## [Source information]

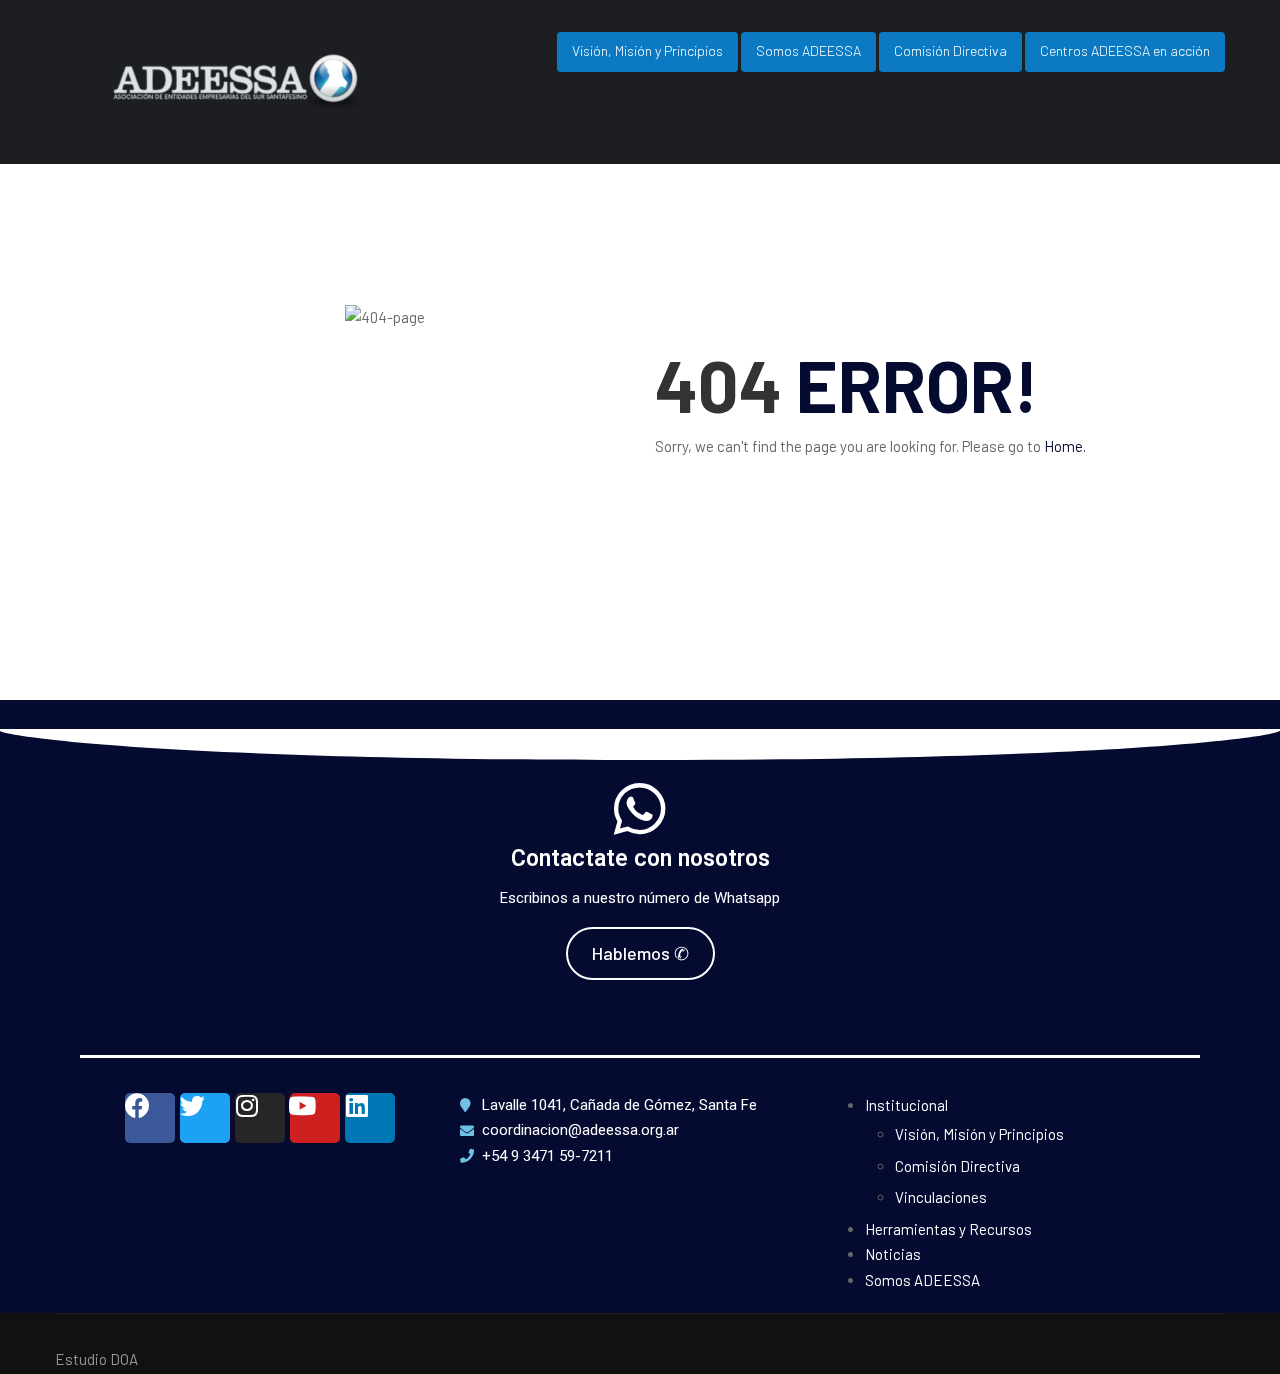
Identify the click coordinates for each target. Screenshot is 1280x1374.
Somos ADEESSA (808, 50)
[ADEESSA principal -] (280, 98)
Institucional (906, 1105)
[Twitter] (205, 1118)
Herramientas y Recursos (948, 1229)
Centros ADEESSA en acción (1125, 50)
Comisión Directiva (950, 50)
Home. (1065, 446)
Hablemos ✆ (640, 953)
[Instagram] (260, 1118)
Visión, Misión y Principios (647, 50)
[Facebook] (150, 1118)
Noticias (893, 1254)
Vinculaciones (941, 1197)
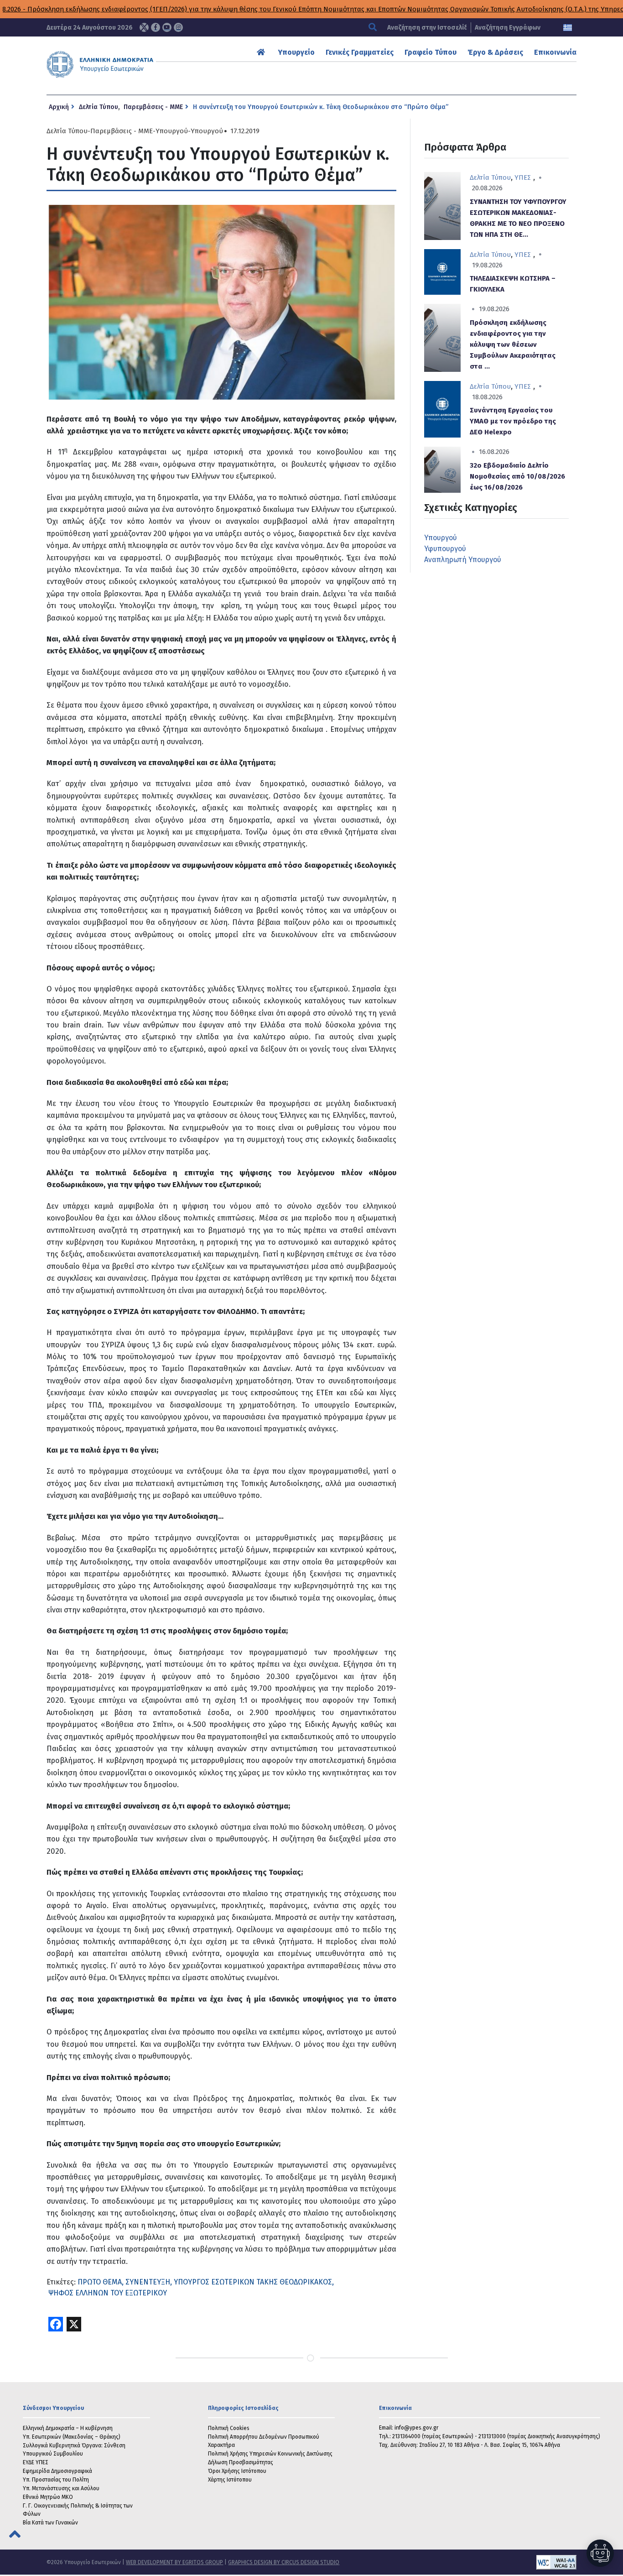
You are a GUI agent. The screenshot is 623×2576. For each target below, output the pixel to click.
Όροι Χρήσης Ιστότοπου (237, 2471)
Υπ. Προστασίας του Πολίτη (56, 2480)
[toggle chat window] (600, 2553)
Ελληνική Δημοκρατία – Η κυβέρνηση (68, 2428)
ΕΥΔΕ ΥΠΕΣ (35, 2462)
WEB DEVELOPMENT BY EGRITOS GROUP (174, 2562)
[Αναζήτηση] (374, 27)
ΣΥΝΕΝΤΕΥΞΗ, (148, 2282)
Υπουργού (172, 131)
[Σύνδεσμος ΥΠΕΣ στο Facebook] (155, 27)
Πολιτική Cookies (228, 2428)
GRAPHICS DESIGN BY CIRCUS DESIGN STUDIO (283, 2562)
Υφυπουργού (445, 548)
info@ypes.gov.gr (416, 2428)
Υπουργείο (296, 52)
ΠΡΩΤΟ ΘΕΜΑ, (101, 2282)
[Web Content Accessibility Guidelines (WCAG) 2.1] (457, 2562)
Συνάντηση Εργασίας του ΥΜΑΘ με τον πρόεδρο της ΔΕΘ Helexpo (513, 421)
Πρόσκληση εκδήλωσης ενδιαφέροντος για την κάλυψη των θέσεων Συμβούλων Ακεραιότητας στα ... (513, 344)
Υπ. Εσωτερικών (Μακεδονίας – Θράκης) (71, 2437)
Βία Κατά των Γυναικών (50, 2522)
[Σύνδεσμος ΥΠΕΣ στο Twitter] (144, 27)
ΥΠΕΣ (522, 177)
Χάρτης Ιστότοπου (230, 2480)
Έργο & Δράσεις (495, 52)
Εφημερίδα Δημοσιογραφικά (57, 2471)
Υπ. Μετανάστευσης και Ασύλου (61, 2488)
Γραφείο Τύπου (431, 52)
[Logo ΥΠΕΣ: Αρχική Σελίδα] (124, 64)
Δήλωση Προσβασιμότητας (240, 2462)
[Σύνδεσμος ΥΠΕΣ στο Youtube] (166, 27)
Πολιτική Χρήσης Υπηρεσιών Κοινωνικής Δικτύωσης (270, 2454)
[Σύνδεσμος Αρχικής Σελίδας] (262, 52)
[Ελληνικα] (567, 27)
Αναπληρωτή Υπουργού (462, 559)
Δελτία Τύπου (98, 107)
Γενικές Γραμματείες (360, 52)
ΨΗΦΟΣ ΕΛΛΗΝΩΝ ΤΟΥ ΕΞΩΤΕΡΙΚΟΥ (107, 2293)
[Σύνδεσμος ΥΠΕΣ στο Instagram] (178, 27)
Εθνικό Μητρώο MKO (48, 2497)
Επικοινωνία (555, 52)
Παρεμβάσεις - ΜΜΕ (153, 107)
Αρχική (59, 107)
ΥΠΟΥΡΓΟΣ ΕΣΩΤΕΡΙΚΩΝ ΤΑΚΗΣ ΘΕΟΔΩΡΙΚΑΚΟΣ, (254, 2282)
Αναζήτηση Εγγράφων (507, 27)
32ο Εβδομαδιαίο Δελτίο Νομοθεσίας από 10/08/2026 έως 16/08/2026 (517, 476)
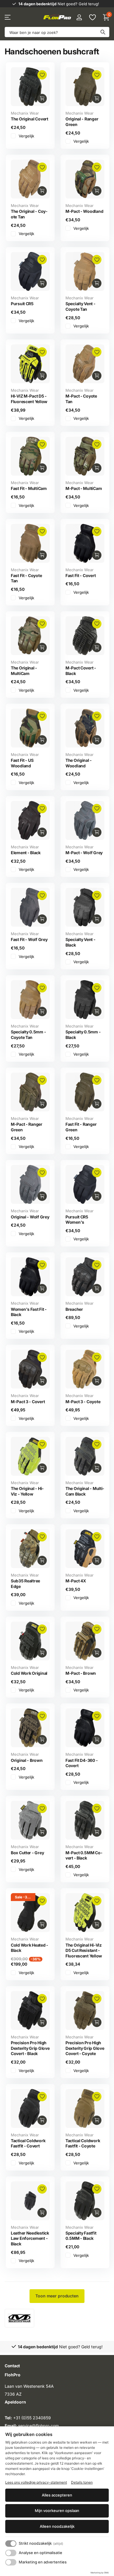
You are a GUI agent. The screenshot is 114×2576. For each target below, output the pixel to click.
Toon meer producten (56, 2295)
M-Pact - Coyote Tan (81, 398)
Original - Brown (27, 1760)
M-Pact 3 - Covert (28, 1401)
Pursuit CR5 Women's (76, 1219)
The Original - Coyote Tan (29, 214)
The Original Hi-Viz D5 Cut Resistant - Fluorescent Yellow (83, 1950)
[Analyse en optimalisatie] (10, 2553)
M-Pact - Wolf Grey (84, 852)
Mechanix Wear (25, 113)
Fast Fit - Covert (80, 575)
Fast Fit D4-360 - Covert (81, 1763)
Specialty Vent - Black (80, 942)
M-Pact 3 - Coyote (82, 1401)
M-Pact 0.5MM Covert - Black (83, 1855)
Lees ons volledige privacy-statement (36, 2482)
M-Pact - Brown (80, 1673)
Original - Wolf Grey (30, 1216)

## [About this task]
The lines from the one holding "[Σύνδεσμος ΥΠΕΣ στο Instagram] (178, 27)" through the end of the material above are to be echoed exactly, both ends included. Do not include pictures.

## [Written answer]
[Σύνδεσμος ΥΠΕΣ στο Instagram] (178, 27)
Εθνικό Μητρώο MKO (48, 2497)
Επικοινωνία (555, 52)
Παρεμβάσεις - ΜΜΕ (153, 107)
Αρχική (59, 107)
ΥΠΟΥΡΓΟΣ ΕΣΩΤΕΡΙΚΩΝ ΤΑΚΗΣ ΘΕΟΔΩΡΙΚΑΚΟΣ, (254, 2282)
Αναζήτηση Εγγράφων (507, 27)
32ο Εβδομαδιαίο Δελτίο Νομοθεσίας από 10/08/2026 έως 16/08/2026 (517, 476)
You are a GUI agent. The screenshot is 114×2576. For each target below, output the pixel to click.
Toon meer producten (56, 2295)
M-Pact - Coyote Tan (81, 398)
Original - Brown (27, 1760)
M-Pact 3 - Covert (28, 1401)
Pursuit CR5 Women's (76, 1219)
The Original - Coyote Tan (29, 214)
The Original Hi-Viz D5 Cut Resistant - Fluorescent Yellow (83, 1950)
[Analyse en optimalisatie] (10, 2553)
M-Pact - Wolf Grey (84, 852)
Mechanix Wear (25, 113)
Fast Fit - Covert (80, 575)
Fast Fit D4-360 - Covert (81, 1763)
Specialty Vent - Black (80, 942)
M-Pact 3 - Coyote (82, 1401)
M-Pact 0.5MM Covert - Black (83, 1855)
Lees ons volledige privacy-statement (36, 2482)
M-Pact - Brown (80, 1673)
Original - Wolf Grey (30, 1216)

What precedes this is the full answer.